### Document

Bij conclusie van dupliek refereert [gedaagde] zich voor wat betreft de hoofdsom van de vordering aan het oordeel van de kantonrechter. Voor wat betreft de in rekening gebrachte buitengerechtelijke kosten handhaaft [gedaagde] haar standpunt. [gedaagde] voert verder aan dat VGZ niet is ingegaan op de mededeling van [gedaagde] dat er een regeling getroffen diende te worden via haar schuldbemiddelaar. Daarnaast is [gedaagde] van mening dat geen rekening hoeft te worden gehouden met de uitspraken van haar “life-coach”, mevrouw [begeleidster], nu deze laatste niet namens [gedaagde] in de procedure optreedt. [gedaagde] merkt hierbij op dat de uitspraken van mevrouw [begeleidster] betrekking hebben op de openstaande premiebedragen vanaf 30 november 2008.
Vaststaat dat [gedaagde] over de periode 1 januari 2007 tot en met 30 november 2008 ziektekostenverzekeringspremies verschuldigd is aan VGZ. Het staat ook vast dat [gedaagde] deze premies niet heeft voldaan, terwijl de omvang van de aldus ontstane schuld
(€ 2.074,02) niet betwist wordt. Het hoofdonderdeel van de vordering zal derhalve worden toegewezen.

######
### Recordfragmenten

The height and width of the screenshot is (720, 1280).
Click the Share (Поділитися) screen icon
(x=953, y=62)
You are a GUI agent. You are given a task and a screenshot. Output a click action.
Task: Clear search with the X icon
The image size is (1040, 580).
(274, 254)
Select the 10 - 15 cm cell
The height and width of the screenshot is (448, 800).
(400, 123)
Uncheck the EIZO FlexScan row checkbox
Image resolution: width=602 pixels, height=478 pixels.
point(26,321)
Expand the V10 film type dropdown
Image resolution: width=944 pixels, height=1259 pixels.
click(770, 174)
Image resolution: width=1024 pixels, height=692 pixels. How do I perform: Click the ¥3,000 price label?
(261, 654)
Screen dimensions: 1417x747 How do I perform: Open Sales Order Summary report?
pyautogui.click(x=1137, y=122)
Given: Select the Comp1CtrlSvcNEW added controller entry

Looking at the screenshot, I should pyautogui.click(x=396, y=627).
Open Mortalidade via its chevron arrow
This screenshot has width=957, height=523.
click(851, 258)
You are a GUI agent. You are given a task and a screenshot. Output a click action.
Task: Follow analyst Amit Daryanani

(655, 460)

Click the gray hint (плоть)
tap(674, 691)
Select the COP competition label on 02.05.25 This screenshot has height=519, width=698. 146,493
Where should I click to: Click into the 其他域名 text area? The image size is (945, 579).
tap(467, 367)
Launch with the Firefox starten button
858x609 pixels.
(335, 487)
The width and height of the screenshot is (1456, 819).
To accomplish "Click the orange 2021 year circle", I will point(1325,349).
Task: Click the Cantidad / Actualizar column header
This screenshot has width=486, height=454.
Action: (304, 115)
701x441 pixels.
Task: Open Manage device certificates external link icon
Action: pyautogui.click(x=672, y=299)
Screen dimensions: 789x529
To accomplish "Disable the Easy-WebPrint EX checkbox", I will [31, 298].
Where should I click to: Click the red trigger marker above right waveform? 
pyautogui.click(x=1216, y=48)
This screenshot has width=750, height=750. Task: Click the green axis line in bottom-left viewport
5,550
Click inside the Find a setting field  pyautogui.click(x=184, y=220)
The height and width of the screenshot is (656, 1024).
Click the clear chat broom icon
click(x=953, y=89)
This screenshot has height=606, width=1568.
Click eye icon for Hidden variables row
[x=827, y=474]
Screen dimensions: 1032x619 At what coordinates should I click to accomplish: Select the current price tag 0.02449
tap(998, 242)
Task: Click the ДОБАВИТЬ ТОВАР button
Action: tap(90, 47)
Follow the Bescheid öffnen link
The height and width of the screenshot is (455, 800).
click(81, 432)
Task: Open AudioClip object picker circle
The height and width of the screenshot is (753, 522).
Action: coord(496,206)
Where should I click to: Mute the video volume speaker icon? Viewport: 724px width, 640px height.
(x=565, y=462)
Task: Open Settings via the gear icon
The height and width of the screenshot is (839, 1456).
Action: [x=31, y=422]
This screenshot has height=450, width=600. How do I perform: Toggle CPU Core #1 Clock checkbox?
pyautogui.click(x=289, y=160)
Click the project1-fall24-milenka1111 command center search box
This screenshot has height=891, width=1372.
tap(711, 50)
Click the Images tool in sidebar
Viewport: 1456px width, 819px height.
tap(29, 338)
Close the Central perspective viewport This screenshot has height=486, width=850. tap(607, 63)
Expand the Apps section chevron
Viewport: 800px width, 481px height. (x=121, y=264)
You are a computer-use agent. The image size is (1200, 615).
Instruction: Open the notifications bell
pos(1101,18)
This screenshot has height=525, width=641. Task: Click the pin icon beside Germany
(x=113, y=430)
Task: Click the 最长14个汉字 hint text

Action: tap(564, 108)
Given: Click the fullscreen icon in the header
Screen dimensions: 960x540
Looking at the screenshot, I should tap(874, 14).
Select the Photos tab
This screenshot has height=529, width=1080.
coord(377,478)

######

### Jouw opdracht
Schrijf de tekst over de onbetaalde ziektekostenpremies volledig en woord voor woord over.

### Resultaat oefening
Bij conclusie van dupliek refereert [gedaagde] zich voor wat betreft de hoofdsom van de vordering aan het oordeel van de kantonrechter. Voor wat betreft de in rekening gebrachte buitengerechtelijke kosten handhaaft [gedaagde] haar standpunt. [gedaagde] voert verder aan dat VGZ niet is ingegaan op de mededeling van [gedaagde] dat er een regeling getroffen diende te worden via haar schuldbemiddelaar. Daarnaast is [gedaagde] van mening dat geen rekening hoeft te worden gehouden met de uitspraken van haar “life-coach”, mevrouw [begeleidster], nu deze laatste niet namens [gedaagde] in de procedure optreedt. [gedaagde] merkt hierbij op dat de uitspraken van mevrouw [begeleidster] betrekking hebben op de openstaande premiebedragen vanaf 30 november 2008.
Vaststaat dat [gedaagde] over de periode 1 januari 2007 tot en met 30 november 2008 ziektekostenverzekeringspremies verschuldigd is aan VGZ. Het staat ook vast dat [gedaagde] deze premies niet heeft voldaan, terwijl de omvang van de aldus ontstane schuld
(€ 2.074,02) niet betwist wordt. Het hoofdonderdeel van de vordering zal derhalve worden toegewezen.